Data records
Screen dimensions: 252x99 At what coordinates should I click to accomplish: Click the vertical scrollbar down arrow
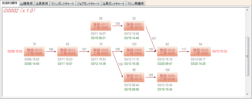point(247,94)
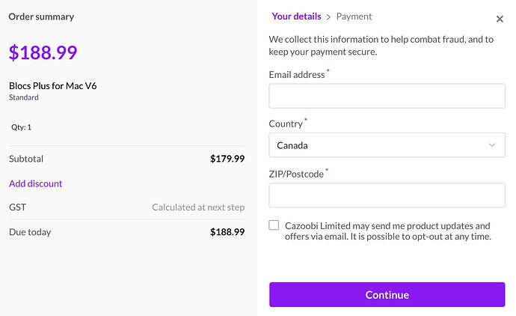Viewport: 516px width, 316px height.
Task: Click the Due today amount $188.99
Action: 227,232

What the exercise asks
Keep every word of the records exact as you write them out, but drop the pictures.

Reply to the task
Screen dimensions: 252x99 At what coordinates should I click to accomplish: Click the vertical scrollbar down arrow
point(247,94)
Viewport: 516px width, 316px height.
Task: Click the Due today amount $188.99
Action: 227,232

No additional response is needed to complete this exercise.